Consultants at HHLA subsidiary HPC Hamburg Port Consulting are preparing a quantum leap in the organisation of terminal processes: Artificial Intelligence (AI) that stacks containers and finds the best solution independently. Self-learning “agents” are programmed to assign containers to the ideal storage space.
At first glance, the task of optimally stacking these many coloured boxes looks easy to solve. But there is actually a large number of possible storage places for each container. Could “reinforcement learning” maybe help here? In this most modern variation of artificial intelligence (AI) the AI module doesn’t blindly pursue a predetermined target. Programmed “agents” move in a virtual training environment and improve themselves using a reward function.
Thus far, the reinforcement learning principle could be implemented in a model version. HPC got the virtual logistics agent to stack 800 containers in 100 stacks. They learned to choose storage spaces in such a way that the number of times a container has to be moved between entry and exit is minimised. For the next step in the project, the learning agents will work in scenarios that correspond to the real conditions in a container terminal.
The ‘living templates’ are the neural networks in the human brain. Computers connect information in a similar way, step by step for as long as it takes for them to recognise a pattern from individual strokes. If there are errors, the process starts from the beginning, as ‘punishment’. If the ideal result is achieved, this serves as ‘praise’ for the system. It saves the discovered way and has learned for the future.
The software’s ‘Q function’ plays a decisive role in this. It compares and evaluates the solutions found by the module and recognises the learning rate. The better way with the better result is pursued in future, too. Due to the central importance of the Q functions, self-learning is also referred to as deep Q learning. Experts call the data processing of the many millions of calculations in a short time the deep Q network.

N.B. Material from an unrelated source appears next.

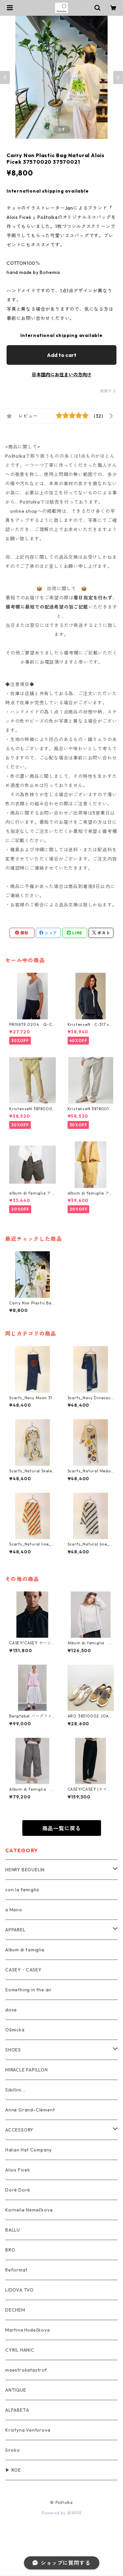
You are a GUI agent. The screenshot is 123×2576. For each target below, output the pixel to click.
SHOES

That this principle could function using today’s computing capacities became clear in 2015. Scientists were able to train a deep Q network in self-learning so that it could play the Chinese strategic game Go better than a human – which had been thought impossible up until that point.

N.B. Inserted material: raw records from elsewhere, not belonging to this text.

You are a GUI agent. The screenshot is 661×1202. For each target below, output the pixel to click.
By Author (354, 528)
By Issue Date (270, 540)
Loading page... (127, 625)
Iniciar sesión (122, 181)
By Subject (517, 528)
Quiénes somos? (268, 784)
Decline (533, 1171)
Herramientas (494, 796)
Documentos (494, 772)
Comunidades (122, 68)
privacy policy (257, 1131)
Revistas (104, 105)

Put simply, the game is played with each player placing their stones on the 361 points where 19 vertical and 19 horizontal lines cross, one after another, so that the opponents stones are closed in on four sides and thus “captured”. The game requires a combination of long-term planning, quick thinking and new learning processes.
The challenges for systems controlled by artificial intelligence: They must learn to recognise the patterns in their human partner’s intuitive actions when selecting from a practically unlimited number of moves. This is the only way they can predict the moves and counter them before it is too late. Previous AI modules were overwhelmed because they were not tasked with achieving a clear target but rather a changing one.
The parallels between the game on the Go board and assigning storage spaces in the port are obvious. AI systems also have an advantage against traditional solutions in container stacking because they can find the best storage space combination based on their own experience rather than working towards a predetermined target.
The secret to the digital Go player’s success is that it can save successful moves and unsuccessful attempts for the next round, increasing its potential to succeed with every turn. This can be applied to the challenge at the container terminal. A self-learning system does not have to be programmed at great effort with evaluation criteria – it gathers experience by itself and can therefore work with comparably simple algorithms.